If he hadn’t appeared with a clap of thunder in the middle of the antique shop, out of thin air, I would have never pegged him as unusual at all…

Currently, he was staring down at me with a rather pained expression.  He was quite tall, so he could pull off a very imposing downward stare.  “Well?” he demanded.

“Well what?”

“Ugh.  Come on, haven’t you mortals figured this out yet?”  The man rolled his eyes, looking around at the dusty antiques surrounding us without much interest.  “God, I always end up coming through in places like this,” he complained.

Was mortals an insult?  Not quite knowing what to say, I instead gestured towards the front of the shop.  “We could go for a walk outside if you wanted some fresh air?” I suggested.

For the first time, the genie actually looked vaguely interested.  “Sounds great,” he replied.  One hand gestured back behind him as he strode forward.  “Don’t forget to grab the lamp.”

I reached out and snatched up the lamp (a rather hideous thing, I was just trying to buff some dirt off the crest to see if I recognized the name), sticking it under one arm as I hurried after the genie.

“Ahh, that’s better!” the man announced with considerably more appreciation as we exited the shop.  I had been caught by the elderly little storekeeper, and ended up having to fork over four dollars in wrinkled bills before she let me leave with the lamp.  She had insisted on wrapping it up in some old newspaper, and it now sat at the bottom of a small shopping bag.
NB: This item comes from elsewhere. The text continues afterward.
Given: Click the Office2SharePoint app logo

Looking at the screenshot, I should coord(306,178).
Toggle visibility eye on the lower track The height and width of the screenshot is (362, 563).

Every now and then, the man walking in front of me would send a glance backward towards that bag.  They were casual, barely even noticeable, but I saw them.  He was definitely attached to the lamp.

“So how does this work?” I finally spoke up, after two blocks.  “I get three wishes?”

“Yeah, exactly.  Then I get to get out of this stupid dimension.”

“Are there any restrictions?”

The genie shrugged.  “Heck, not really.  I’ve heard them all, but most of them are totally possible.  You can’t mess up the laws of physics too much, but other than that, go nuts.”

I didn’t have much experience with genies, or wishes, for that matter.  Most of my wishes had dwindled down in my mind over the years.  Instead of looking forward to achieving world peace or fame, I simply looked forward to the end of the day, to maybe affording that nice jacket I’d seen in the department store window.

Not something that requires divine intervention.

We were still walking, and I tried to think of what I knew of genies.  Unfortunately, most of my experience came from when I’d had to sit through Aladdin four times with my niece’s kid.  And that wasn’t quite the most modern available reference.  I couldn’t think of any other alternatives, though.

“So,” I finally ventured.  “Do you want me to wish for you to be set free?”